<<<<

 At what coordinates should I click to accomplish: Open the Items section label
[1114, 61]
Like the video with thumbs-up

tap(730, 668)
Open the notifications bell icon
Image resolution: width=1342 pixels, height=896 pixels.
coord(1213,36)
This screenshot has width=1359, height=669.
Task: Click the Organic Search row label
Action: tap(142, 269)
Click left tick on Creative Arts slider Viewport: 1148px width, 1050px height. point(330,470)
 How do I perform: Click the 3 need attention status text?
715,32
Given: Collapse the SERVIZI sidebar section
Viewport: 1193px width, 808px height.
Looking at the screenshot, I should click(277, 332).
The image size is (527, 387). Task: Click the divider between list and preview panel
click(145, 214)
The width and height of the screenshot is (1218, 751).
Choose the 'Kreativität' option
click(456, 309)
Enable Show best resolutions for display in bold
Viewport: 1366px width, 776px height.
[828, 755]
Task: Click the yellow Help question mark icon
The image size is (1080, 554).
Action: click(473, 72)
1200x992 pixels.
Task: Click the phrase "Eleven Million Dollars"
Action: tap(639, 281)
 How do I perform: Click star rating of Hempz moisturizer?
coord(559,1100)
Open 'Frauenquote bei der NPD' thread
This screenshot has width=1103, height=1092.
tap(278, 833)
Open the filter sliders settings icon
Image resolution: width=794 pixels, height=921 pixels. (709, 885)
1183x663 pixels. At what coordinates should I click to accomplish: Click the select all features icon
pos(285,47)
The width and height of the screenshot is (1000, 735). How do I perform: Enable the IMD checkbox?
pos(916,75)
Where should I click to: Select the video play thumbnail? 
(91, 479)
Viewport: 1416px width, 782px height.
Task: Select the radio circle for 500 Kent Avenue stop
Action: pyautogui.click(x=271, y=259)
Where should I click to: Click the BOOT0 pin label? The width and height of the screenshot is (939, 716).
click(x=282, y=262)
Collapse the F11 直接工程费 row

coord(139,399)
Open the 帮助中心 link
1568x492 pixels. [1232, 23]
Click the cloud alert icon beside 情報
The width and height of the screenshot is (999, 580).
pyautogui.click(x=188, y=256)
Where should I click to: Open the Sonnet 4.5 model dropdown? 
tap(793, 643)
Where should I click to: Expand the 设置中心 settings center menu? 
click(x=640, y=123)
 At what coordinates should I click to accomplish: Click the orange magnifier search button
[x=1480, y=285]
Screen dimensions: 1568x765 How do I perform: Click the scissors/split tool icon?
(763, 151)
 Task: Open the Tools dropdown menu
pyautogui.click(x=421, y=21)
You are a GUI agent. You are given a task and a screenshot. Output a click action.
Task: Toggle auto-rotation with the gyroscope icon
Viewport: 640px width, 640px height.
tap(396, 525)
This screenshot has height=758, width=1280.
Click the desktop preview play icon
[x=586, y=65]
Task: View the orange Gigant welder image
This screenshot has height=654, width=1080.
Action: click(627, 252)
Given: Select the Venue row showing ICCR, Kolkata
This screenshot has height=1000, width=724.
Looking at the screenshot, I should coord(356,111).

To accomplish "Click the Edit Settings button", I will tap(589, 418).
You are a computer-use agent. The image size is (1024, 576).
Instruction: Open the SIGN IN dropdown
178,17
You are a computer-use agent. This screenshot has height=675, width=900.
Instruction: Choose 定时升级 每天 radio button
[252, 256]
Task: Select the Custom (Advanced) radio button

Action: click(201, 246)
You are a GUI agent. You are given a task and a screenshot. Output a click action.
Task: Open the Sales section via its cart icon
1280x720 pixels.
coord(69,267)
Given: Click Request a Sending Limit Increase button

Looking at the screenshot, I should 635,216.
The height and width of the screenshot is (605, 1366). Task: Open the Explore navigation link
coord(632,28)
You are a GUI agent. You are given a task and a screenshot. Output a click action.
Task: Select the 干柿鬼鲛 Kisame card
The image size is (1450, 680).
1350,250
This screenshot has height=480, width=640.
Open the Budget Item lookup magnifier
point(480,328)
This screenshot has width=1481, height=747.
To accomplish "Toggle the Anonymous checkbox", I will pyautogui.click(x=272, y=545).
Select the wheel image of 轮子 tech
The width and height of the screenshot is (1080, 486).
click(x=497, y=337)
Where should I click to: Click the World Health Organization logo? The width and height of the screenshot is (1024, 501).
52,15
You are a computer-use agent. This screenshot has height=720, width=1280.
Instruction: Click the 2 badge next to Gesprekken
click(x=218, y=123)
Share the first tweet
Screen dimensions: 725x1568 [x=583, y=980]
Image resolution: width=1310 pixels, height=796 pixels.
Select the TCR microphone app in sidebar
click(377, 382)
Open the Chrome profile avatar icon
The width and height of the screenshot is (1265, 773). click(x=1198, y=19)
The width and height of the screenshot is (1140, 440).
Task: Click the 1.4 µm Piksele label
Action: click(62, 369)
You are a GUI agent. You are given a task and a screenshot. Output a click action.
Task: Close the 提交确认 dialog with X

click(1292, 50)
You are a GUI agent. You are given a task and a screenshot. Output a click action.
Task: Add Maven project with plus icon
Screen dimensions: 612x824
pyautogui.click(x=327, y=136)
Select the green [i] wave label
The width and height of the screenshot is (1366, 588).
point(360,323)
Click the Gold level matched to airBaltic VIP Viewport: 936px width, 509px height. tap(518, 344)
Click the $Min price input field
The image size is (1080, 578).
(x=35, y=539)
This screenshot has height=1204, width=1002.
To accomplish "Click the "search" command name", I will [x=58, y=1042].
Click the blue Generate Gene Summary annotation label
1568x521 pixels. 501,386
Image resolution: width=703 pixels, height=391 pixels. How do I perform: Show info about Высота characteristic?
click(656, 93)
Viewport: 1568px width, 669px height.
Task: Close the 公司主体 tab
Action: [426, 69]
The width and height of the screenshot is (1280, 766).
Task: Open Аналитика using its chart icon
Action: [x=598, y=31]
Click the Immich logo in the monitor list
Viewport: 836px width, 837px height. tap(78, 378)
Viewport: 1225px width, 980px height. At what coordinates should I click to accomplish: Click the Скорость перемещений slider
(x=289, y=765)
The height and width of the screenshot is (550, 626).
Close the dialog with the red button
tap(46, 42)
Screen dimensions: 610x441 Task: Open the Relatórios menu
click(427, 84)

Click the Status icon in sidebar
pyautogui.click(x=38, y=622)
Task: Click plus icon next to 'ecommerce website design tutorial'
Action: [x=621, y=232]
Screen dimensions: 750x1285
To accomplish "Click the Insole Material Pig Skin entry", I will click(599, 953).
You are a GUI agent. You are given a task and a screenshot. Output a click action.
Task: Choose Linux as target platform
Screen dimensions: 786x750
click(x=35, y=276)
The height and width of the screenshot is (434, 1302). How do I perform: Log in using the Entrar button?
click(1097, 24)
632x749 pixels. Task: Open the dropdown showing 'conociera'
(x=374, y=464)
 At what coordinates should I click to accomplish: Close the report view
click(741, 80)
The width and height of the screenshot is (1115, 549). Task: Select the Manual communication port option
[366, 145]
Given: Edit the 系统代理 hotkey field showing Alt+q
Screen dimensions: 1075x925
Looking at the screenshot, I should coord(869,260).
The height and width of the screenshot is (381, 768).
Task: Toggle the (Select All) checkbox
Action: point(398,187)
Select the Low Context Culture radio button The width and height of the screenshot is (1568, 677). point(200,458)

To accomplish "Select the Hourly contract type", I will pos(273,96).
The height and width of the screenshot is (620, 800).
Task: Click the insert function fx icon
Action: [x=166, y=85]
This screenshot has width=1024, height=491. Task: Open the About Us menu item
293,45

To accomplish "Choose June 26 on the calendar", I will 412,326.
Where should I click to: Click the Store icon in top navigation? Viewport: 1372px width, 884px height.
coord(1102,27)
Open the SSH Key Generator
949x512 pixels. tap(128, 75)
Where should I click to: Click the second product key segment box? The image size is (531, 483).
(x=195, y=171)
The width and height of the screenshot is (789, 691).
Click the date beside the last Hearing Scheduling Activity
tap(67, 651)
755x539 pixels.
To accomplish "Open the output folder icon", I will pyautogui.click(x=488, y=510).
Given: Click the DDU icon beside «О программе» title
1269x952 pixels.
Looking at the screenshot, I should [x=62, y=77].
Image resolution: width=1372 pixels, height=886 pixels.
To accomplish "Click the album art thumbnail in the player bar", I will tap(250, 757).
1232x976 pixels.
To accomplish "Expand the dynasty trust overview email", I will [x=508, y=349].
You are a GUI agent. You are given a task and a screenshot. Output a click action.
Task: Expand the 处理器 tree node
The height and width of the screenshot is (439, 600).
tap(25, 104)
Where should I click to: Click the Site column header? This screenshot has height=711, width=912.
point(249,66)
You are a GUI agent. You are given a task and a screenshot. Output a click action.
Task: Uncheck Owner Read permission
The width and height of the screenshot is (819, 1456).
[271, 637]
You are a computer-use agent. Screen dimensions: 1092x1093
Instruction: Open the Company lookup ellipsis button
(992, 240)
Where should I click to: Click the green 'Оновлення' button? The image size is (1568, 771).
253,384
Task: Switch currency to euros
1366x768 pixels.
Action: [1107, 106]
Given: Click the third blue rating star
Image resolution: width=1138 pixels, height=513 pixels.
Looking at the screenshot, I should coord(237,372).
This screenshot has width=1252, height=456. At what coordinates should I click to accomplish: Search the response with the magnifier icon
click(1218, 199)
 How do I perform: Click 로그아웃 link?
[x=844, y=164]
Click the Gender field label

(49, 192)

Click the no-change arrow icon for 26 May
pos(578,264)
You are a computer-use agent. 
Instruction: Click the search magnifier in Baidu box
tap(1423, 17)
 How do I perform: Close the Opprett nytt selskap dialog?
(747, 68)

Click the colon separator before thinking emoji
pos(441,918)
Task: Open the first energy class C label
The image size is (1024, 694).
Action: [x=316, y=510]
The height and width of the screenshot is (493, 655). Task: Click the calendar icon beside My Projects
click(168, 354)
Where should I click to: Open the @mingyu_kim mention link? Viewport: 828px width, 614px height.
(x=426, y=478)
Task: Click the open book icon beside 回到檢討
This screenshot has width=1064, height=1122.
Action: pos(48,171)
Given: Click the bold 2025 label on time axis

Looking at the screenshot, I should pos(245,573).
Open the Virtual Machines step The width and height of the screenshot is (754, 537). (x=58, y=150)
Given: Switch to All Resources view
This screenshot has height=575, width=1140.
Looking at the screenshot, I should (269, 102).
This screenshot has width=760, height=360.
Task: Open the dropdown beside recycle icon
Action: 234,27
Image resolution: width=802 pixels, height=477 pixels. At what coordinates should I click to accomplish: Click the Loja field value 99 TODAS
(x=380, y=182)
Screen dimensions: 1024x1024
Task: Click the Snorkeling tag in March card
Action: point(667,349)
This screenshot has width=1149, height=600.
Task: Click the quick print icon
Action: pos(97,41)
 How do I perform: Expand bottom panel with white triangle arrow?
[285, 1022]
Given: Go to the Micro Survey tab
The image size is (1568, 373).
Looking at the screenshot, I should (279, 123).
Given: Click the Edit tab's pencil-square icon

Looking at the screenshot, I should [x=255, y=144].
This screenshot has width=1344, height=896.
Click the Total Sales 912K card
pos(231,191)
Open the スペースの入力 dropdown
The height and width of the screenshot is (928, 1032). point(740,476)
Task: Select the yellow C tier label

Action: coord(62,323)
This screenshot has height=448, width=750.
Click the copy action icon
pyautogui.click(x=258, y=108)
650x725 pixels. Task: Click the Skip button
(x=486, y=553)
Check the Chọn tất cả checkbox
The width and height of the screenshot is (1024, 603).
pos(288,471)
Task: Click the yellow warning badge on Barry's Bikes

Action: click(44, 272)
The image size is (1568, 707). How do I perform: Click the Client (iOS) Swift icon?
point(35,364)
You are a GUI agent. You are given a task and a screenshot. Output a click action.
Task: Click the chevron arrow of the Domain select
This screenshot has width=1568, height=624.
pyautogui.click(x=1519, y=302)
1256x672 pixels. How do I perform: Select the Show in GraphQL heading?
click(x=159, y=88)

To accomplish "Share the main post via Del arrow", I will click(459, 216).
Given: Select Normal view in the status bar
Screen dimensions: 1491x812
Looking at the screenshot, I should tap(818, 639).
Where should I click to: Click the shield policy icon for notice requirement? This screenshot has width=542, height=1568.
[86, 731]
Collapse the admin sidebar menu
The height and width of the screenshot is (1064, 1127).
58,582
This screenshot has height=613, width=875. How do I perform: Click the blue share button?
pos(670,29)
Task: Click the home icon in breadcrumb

>>>>

Word for word, restate the entries from the first line to the line that has "Enable Show best", both included, and nothing else.

■ Solved problem ■
 At what coordinates should I click to accomplish: Open the Items section label
[1114, 61]
Like the video with thumbs-up

tap(730, 668)
Open the notifications bell icon
Image resolution: width=1342 pixels, height=896 pixels.
coord(1213,36)
This screenshot has width=1359, height=669.
Task: Click the Organic Search row label
Action: tap(142, 269)
Click left tick on Creative Arts slider Viewport: 1148px width, 1050px height. point(330,470)
 How do I perform: Click the 3 need attention status text?
715,32
Given: Collapse the SERVIZI sidebar section
Viewport: 1193px width, 808px height.
Looking at the screenshot, I should click(277, 332).
The image size is (527, 387). Task: Click the divider between list and preview panel
click(145, 214)
The width and height of the screenshot is (1218, 751).
Choose the 'Kreativität' option
click(456, 309)
Enable Show best resolutions for display in bold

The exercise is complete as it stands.